**Problem details**
Reproduce the stretch of the forum thread about Reggie from "keep writing annaleah" through "some grammar errors.", keeping every character unchanged.

**Excerpt to read**
--------------------------------------------------
# My Story of Reggie...



## annaleah (Jul 6, 2010)

This is the true story of how a little Arab gelding unexpectadly left hoofprints on my heart.......
 Chapter 1......


It was the summer of 2001, a hot one if I rememer correctly too. My husband, myself and my daughter,(who at the time was only a few months old) were havin lunch at the local diner in town. We had finished and paid and were walking out the door when one of my husbands friends...who we hadn't seen in a while approached us and started small talk. After a few minutes of chatting he mentioned that his sister had just gotten a horse that she, nor anyone else could get near. I listened quietly, but knew what he was getting at. He asked me to just go out and take a look at him and I sighed and said that we really couldn't afford a horse right now, and I glanced over at my hubby and he sighed and said go ahead, I'll take rose home with me and I'll see you later. I smiled and gave him and rose a kiss and headed out with our old friend. On the way he gave me a little background information on this little horse I was about to meet. He told me he was a gelding, about 3 yrs old, a grey and thinks he's an Arabian. Well, with my crazy love for Arabians, my eyes immediatly lit up! But he said not to get too excited cause he wasn't the prettiest thing in the world, and I said come on, an ugly arabian? you must be joking. He went on to tell me that his previous owners had beaten him, and pretty badly, and that he hated people with a passion. So, I took a deep breath and prepared myself as we turned into the drive-way.......

Chapter 2 coming soon......


----------



## westerncowgurl (Jul 14, 2010)

this sounds like its gonna be a good story


----------



## Citrus (Feb 26, 2010)

Hurry with the next chapter!!


----------



## PintoTess (Aug 18, 2010)

keep writing annaleah :!!!!!


----------



## Gidget (Jan 19, 2010)

ooo, i like.

btw,i don't mean to sound like a snob or anything but there are some grammar errors. 


Looking forward to the next chapter.


----------



## annaleah (Jul 6, 2010)

*Note: I know my grammar and what not is not the greatest, I've been out of high school for 12 years, so work with me..lol. I'm not aiming for perfection here,just telling my story.....*


*Chapter 2.....*



We finally pulled into the drive-way after what seemed to be a forever trip down winding old gravel country roads. We parked next to an old house and I could see as I stepped out of the truck a poorly put together barbed wire paddock but saw no horse yet. My heart was racing at the unknowing I was about to encounter.
--------------------------------------------------
**Stored records**
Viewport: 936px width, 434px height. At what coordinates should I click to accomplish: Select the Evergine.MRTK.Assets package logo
--------------------------------------------------
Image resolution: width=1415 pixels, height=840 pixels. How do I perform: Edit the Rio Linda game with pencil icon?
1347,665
--------------------------------------------------
**Task result**
keep writing annaleah :!!!!!


----------



## Gidget (Jan 19, 2010)

ooo, i like.

btw,i don't mean to sound like a snob or anything but there are some grammar errors.